Quelque 250 travailleurs du sexe soutenus par une vingtaine d'associations ont saisi la Cour européenne des droits de l'Homme (CEDH) pour qu'elle abroge la loi "dangereuse" de 2016 pénalisant les clients de prostitués, ont-ils annoncé jeudi.
Ils ont pris cette initiative après avoir été déboutés en février dernier par le Conseil constitutionnel, à qui ils avaient demandé de revenir sur cette loi qu'ils jugent attentatoire à la "liberté d'entreprendre" et à la "liberté sexuelle" et dangereuse pour la santé et les droits des travailleurs du sexe.
Dans un communiqué, 250 travailleurs du sexe et 19 associations dont Act Up, Aides, Inter-LGBT, le Planning familial, le Syndicat du travail sexuel (Strass), le Sidaction et Médecins du Monde, dénoncent "les conséquences dramatiques de la pénalisation des clients et des politiques répressives à leur endroit".
Estimant qu'en France le gouvernement et les institutions "nient leur vie" et "restent sourds aux violences de leur politique", ils annoncent "attaquer l'Etat" devant la CEDH pour obtenir l'abrogation de la "dangereuse" loi de 2016.

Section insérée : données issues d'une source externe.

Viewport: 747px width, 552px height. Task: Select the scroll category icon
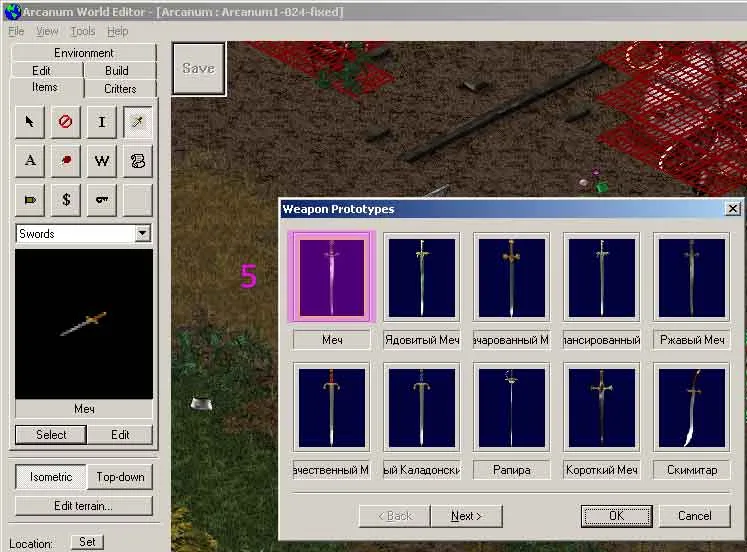(137, 160)
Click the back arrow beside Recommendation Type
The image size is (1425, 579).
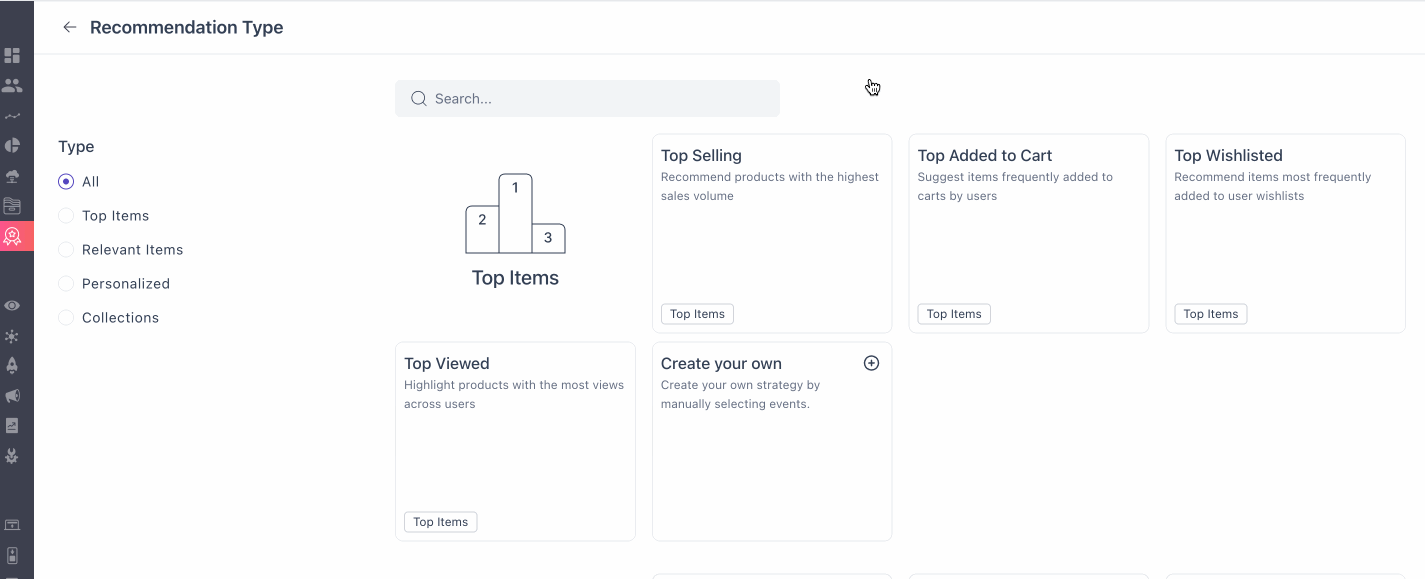69,28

Cette dernière a abrogé le délit de racolage, remplacé par la verbalisation des clients - avec une amende de 1.500 euros pouvant aller jusqu'à 3.750 euros en cas de récidive -, parfois complétée par un stage de sensibilisation.

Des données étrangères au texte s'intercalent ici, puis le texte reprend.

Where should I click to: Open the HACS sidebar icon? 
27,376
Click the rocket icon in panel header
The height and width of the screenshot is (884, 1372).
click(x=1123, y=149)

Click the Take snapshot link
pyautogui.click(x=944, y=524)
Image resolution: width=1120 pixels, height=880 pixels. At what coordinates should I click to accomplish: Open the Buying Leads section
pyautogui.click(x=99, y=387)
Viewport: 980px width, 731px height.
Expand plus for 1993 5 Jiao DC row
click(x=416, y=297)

"C'est absurde: on est libre de vendre mais il est interdit d'acheter", déplore auprès de l'AFP l'avocat des requérants, Me Patrice Spinosi.
Au quotidien, soulignent les requérants, la loi fait baisser les revenus des travailleurs du sexe et les met en danger. Selon Médecins du Monde, six meurtres ont été recensés depuis le début de l'année.
"Il y a eu un avant et un après la loi", a témoigné jeudi auprès de l'AFP Caroline (le prénom a été changé ndlr), 25 ans et originaire du Nigeria, qui a été travailleuse du sexe - "la seule manière de gagner sa vie quand on est isolée et sans papier" - jusqu'à la fin 2018.
"Les clients ne veulent plus aller dans les hôtels ou même les parkings", raconte-t-elle, "ils disent qu'ils ont peur de se faire repérer, donc on doit aller chez eux et là, ça m'est arrivée d'être violentée, qu'un client refuse de mettre un préservatif alors qu'on avait un accord".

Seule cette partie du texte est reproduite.